Recent reports on stenting of the CCA ostium employ techniques similar to those used in our first case [3, 12]. In brief, a diagnostic catheter is used to select the involved CCA, carefully traversing the ostial lesion. If unable to initially cross the ostium, prestent balloon dilatation is performed using monorail angioplasty balloons on either 0.035-inch or 0.014-inch systems. A stiff 0.035-inch exchange length wire is advanced through the diagnostic catheter. Over this system, a large guide sheath (either Cook Shuttle or Neuron MAX guide catheter) is tracked across the lesion. The diagnostic catheter is subsequently exchanged for a 0.035-inch balloon-mounted stent. The guide catheter is then withdrawn to “unsheath” the constrained stent. The balloon-mounted stent is then retracted across the ostial lesion and inflated to subnominal pressure, deployed with a slight overhang into the aortic arch. In cases in which CCA ostial stenting is performed on 0.014-inch wire systems, EPDs may be implemented. In these cases, the involved CCA is selected either through a diagnostic catheter or primarily from the guide catheter, with a 0.014-inch buddy wire. An EPD is then placed alongside the 0.014-inch buddy wire and a balloon-mounted stent is subsequently deployed only on the EPD wire, jailing the 0.014-inch buddy wire.

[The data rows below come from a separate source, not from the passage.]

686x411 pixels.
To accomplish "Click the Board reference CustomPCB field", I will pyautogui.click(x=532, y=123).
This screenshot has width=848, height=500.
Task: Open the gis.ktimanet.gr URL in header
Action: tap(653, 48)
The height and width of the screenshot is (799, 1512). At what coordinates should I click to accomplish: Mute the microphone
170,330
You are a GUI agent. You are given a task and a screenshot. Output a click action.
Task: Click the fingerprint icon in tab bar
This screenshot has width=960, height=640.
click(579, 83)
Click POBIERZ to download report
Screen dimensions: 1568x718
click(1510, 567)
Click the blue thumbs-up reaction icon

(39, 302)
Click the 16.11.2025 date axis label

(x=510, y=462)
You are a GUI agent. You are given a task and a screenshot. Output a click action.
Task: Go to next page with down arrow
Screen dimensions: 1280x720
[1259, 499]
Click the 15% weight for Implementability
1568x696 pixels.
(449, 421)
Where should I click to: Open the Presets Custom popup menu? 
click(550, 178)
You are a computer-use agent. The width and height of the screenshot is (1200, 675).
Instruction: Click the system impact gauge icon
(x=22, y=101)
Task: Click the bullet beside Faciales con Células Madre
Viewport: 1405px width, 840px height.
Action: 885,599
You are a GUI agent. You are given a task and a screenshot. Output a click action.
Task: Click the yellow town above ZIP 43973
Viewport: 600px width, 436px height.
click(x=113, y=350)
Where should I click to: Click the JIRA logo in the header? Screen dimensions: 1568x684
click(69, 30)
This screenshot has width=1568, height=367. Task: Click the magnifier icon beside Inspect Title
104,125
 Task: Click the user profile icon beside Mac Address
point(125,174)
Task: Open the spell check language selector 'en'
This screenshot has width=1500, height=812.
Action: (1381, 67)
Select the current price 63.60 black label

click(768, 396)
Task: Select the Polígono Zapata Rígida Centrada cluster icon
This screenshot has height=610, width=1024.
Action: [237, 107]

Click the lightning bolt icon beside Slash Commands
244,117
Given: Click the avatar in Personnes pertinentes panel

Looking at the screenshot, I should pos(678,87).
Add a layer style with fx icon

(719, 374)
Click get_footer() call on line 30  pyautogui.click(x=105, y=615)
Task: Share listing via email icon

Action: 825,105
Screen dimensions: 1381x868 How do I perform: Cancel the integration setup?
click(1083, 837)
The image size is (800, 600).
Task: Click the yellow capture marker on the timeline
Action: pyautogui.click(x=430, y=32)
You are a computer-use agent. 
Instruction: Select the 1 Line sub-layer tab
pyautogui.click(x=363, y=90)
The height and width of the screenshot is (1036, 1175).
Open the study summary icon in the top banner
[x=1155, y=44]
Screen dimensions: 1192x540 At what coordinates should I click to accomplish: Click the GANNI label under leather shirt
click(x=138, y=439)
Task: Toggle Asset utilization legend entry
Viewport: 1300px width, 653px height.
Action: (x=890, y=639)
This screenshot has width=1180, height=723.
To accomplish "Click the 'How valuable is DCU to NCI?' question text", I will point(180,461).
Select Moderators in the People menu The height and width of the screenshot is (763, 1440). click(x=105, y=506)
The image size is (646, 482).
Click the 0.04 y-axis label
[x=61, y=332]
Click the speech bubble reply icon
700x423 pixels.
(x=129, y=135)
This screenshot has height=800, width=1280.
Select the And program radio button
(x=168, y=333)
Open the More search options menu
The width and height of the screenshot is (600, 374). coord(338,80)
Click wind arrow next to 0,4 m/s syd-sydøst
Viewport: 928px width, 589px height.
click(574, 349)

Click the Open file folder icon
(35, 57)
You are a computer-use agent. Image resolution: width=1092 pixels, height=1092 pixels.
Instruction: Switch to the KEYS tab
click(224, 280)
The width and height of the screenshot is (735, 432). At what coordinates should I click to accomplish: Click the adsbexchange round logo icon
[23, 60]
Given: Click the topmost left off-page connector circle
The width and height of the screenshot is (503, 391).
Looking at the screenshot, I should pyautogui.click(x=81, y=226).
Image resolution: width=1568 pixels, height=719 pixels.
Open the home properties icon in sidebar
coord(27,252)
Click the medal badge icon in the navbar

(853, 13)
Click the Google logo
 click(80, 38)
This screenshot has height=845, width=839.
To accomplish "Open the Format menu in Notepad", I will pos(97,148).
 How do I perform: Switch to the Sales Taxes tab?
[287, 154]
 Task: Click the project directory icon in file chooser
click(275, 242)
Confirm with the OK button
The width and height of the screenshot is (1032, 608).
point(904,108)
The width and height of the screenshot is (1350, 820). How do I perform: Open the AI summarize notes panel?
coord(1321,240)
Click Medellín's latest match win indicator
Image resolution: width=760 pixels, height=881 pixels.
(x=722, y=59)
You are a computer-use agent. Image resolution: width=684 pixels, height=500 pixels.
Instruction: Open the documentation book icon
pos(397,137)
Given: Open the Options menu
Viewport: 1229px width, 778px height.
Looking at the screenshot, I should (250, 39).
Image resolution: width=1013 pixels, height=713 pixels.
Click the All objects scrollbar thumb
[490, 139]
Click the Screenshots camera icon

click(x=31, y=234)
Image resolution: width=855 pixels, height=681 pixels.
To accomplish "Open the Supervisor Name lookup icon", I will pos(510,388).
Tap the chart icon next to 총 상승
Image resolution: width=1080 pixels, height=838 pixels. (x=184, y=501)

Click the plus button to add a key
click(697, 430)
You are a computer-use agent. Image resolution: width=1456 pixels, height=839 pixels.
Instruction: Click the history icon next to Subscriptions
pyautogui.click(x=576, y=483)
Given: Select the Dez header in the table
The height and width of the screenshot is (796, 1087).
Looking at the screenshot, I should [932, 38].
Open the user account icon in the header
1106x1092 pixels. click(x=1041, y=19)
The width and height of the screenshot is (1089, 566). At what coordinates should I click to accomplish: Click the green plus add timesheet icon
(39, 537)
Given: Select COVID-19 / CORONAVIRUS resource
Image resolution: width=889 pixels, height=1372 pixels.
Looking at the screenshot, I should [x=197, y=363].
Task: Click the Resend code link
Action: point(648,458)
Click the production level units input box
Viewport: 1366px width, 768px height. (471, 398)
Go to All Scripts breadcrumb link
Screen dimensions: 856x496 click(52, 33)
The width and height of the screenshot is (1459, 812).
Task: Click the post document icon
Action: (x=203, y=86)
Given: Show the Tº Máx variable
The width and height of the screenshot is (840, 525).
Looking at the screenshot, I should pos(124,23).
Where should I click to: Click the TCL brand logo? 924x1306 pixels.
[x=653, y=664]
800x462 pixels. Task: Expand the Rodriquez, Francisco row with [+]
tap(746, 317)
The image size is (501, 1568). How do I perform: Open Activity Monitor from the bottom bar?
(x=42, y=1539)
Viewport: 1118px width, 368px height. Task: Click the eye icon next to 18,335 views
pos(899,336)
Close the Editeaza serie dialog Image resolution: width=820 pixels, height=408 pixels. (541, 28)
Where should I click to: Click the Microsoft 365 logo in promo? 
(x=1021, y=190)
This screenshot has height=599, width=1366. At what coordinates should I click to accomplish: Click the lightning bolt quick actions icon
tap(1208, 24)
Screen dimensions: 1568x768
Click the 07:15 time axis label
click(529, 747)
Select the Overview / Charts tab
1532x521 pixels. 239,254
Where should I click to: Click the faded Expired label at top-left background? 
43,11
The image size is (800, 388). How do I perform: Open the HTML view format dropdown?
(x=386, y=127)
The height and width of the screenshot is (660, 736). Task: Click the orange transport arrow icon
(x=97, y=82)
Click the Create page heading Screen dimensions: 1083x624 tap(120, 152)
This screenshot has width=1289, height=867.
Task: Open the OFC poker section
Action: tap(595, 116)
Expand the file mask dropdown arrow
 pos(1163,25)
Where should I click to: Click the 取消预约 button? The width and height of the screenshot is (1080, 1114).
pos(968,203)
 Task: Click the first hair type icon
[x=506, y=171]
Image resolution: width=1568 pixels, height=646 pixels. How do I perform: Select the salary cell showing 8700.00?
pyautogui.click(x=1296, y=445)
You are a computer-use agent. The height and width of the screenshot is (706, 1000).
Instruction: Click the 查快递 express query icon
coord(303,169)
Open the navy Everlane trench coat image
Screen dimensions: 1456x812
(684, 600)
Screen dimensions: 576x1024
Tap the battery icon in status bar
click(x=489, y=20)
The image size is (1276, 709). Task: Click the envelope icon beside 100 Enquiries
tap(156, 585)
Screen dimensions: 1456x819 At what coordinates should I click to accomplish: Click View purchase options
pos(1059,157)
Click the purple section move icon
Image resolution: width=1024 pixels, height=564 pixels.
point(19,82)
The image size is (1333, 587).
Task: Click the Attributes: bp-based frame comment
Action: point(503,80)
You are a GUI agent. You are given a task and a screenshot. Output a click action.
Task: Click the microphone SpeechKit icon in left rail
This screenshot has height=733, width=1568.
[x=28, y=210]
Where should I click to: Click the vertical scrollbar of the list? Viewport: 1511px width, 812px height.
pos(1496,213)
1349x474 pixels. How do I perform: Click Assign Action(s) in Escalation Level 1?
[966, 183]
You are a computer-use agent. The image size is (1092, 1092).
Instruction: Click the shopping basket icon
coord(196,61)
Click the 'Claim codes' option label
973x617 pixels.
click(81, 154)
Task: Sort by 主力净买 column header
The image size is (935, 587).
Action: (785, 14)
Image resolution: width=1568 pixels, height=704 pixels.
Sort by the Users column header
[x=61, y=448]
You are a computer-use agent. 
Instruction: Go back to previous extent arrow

After capturing the EPD, the buddy wire is removed. Some operators choose to use 0.035-inch balloon-mounted stents over the 0.014-inch EPD monorail wire. In order to avoid the potential of lack of support using this technique, Cam et al. [14] describe an innovative technique of deploying a 0.035-inch balloon-mounted stent over a 0.014-inch EPD wire adjacent to a 0.014-inch buddy wire in their report on 17 cases of CCA ostial stenting. Our second patient was treated with a 0.014-inch-system Herculink Elite balloon-mounted stent, which can be deployed over an EPD. However, this stent is only available in diameters of 4–7 mm, which may not be appropriate for many CCA ostial lesions.

Upon review of the scarce literature regarding CCA ostial stenting, most of which cases were performed without the use of EPDs, embolic phenomena have been limited to 3 transient ischemic attacks in 54 patients (5%) [3, 10, 11, 12, 13, 14, 15, 16]. This low incidence may be secondary to flow arrest at the time of balloon deployment [12]. In accordance with the previous CCA ostial stent data, neither of our patients suffered periprocedural embolic complications, regardless of the use of an EPD.

Conclusion

We present 2 cases of AIS secondary to tandem CCA ostial disease and distal intracranial LVO. In certain situations where acute CCA ostial stenting is not safe or technically possible, immediate intracranial thrombectomy with subsequent staged balloon-mounted stenting of the ostial lesion may be a reasonable and safe option.

Disclosure Statement

This research received no specific grant from any funding agency in the public, commercial, or not-for-profit sectors. All authors have no personal or institutional financial interest in drugs, materials, or devices described in this submission.